Multiculturalism in Malaysia.
|August 23, 2013||Posted by Mabel under Parenthood, Thoughts & Emo-ness|
The photo above is of me (in red) doing an Indian dance during a school concert. I was around 11-12 years old at the time. Next to me was my best friend – she’s Indian, btw – and my two Malay classmates. Our choreographer, trainer and instructor was none other than our Indian math/class teacher. I don’t really remember how I got roped into the whole thing except that my best friend told me that they were performing for the school concert and that I should try it out. At that time, I was hanging out at her place quite often and sampling Indian food, being exposed to Indian culture so I thought why not? Turned out to be one very interesting and memorable experience.
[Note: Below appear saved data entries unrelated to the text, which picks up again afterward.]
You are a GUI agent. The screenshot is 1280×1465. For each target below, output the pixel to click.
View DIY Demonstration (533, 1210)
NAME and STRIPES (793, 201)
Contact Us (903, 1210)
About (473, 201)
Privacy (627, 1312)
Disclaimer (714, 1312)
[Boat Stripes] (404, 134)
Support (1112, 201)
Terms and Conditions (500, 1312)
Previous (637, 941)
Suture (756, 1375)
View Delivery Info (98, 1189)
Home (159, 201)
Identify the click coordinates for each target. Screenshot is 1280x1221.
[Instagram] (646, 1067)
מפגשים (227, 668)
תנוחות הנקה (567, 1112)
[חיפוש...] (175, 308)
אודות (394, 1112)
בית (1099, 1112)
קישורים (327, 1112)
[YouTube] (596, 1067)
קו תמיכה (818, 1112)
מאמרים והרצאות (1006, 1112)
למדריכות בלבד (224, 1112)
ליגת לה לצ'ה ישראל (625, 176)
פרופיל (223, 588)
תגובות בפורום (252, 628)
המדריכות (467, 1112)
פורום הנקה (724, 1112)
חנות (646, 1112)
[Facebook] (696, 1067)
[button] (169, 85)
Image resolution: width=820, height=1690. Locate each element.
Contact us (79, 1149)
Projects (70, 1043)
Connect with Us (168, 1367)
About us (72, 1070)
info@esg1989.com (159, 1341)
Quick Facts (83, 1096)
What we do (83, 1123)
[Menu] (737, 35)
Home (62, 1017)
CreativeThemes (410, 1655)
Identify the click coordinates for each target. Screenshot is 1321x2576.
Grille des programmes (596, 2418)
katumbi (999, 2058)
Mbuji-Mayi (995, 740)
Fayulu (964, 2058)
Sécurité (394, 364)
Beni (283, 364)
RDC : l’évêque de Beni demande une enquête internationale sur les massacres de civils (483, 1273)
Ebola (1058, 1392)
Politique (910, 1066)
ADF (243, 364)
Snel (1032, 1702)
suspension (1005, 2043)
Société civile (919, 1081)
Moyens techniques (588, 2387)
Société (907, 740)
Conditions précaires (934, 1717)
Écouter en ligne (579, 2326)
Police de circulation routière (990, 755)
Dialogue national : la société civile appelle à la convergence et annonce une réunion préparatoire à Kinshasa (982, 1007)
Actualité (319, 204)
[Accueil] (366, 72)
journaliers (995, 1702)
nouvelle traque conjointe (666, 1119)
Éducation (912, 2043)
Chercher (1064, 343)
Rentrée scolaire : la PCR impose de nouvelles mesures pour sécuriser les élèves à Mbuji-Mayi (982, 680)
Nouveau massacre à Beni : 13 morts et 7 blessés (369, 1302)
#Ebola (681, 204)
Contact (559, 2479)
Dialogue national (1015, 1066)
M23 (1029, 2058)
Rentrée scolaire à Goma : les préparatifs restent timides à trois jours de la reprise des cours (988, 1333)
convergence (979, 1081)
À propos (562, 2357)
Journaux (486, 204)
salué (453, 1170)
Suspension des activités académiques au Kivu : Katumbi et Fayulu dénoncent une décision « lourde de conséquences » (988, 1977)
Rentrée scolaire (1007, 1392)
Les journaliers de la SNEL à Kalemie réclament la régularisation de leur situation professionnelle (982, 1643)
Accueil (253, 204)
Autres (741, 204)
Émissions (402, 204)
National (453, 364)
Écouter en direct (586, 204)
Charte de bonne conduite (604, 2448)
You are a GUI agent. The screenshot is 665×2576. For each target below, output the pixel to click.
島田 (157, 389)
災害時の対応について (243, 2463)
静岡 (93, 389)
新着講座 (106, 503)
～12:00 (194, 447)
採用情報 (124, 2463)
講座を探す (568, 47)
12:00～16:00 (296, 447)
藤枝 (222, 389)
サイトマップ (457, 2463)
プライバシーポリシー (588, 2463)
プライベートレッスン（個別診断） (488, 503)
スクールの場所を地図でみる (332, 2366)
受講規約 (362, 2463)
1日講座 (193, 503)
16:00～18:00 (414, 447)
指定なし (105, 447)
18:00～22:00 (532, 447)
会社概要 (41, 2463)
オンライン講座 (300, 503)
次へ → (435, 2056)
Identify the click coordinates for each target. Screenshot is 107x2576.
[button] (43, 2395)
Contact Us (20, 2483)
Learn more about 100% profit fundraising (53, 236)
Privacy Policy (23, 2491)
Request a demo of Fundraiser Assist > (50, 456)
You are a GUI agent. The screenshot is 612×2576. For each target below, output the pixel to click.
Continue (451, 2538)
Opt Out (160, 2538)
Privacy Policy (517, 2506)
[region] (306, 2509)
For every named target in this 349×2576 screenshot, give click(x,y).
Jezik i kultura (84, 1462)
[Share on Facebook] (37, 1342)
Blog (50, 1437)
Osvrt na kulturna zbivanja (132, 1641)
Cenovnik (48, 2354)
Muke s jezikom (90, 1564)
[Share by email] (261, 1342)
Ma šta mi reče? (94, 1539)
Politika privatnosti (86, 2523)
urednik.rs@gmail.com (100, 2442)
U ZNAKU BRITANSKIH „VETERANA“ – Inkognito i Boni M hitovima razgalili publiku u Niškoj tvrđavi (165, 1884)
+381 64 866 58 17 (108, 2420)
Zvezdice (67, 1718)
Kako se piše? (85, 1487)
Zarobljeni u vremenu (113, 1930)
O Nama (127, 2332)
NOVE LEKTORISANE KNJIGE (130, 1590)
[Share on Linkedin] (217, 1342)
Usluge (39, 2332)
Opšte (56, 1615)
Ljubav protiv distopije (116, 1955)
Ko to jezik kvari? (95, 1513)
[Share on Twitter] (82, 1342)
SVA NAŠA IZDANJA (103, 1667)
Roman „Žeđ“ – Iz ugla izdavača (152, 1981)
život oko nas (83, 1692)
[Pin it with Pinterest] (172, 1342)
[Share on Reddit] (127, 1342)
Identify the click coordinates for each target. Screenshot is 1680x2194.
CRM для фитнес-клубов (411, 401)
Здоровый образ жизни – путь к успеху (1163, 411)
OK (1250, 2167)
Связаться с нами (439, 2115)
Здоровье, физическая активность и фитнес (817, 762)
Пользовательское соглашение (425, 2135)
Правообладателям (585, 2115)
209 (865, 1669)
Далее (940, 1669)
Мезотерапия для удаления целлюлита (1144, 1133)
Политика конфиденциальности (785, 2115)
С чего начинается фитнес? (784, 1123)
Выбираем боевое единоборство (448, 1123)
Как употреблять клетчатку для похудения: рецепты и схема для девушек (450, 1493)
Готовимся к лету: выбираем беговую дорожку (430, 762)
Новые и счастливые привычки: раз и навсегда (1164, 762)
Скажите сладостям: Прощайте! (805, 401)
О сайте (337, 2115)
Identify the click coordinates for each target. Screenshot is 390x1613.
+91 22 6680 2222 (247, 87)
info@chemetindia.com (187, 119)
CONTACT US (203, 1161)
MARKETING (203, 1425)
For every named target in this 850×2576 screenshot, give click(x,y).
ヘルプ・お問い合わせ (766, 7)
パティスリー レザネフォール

I grew up in a multicultural environment. I studied in a multicultural environment both at primary, secondary and tertiery level – my good friend in college were Malay and Maldivian respectively. I worked with people from different backgrounds and ethnic groups – I had lunch with my Malay and Indian colleges. In fact, at one office, I ate more chapatis, dhaal and Malay mix rice than I did Chinese food!
When I moved to France and Switzerland, I said goodbye to this and settled for a predominantly white-European environment. While there are a myriad of different cultures and communities in these two countries, they are not as prominent as in Malaysia or obvious – perhaps because I live in a small town and not in the cities where it is highly diverse and dynamic. In France, Eva was one of the handful of kids who had immigrant parents (me la) – there was a child whose parents were from Madagascar, another one from Algeria, one from China but that was it. Traditional costumes are not commonplace – in fact, at a school carnival, Eva was the only one dressed in one (a Nyonya outfit).
A far cry from my experience where people wore Punjabi suits and baju kurung to work, baju Melayu during Hari Raya, cheongsam for Chinese New Year, saris and lenghas for Deepavali, etc. Credit must be given to my hubby for being utterly supportive and even persistent about me exposing the kids (and others back in Europe) to Malaysian culture and heritage. He would insist that I wear a kebaya to a friend’s wedding even though it would have been cheaper for me to just go out and get a regular dress. Even made Eva wear the same Nyonya outfit as well.
So when we moved back to Malaysia, I jumped at the opportunity to expose my children to the very same things that I grew up with – the different foods, culture, festive occasions and so forth. Her kindy is filled with not just expats but locals as well (in fact, locals outnumber the expats) and her teachers are locals too. We arrived just before Hari Raya and got a chance to look at the various Raya decorations at shops.
A few days ago, I got a note from the school stating that they would be having a Raya party and children were asked to come in a traditional outfit. I had missed the Raya sale and while I could settle for a normal baju kurung and baju Melayu for the kids, I went and got the kids a lengha/lehnga and punjabi/ali baba-styled outfits. As Eva paraded around in her lengha/lehnga, I am reminded of my own multicultural experiences.
If there is anything amazingly awesome about being in Malaysia, it is this – a Chinese girl can dressed up in a sari and perform an Indian dance with both Indian and Malay dancers.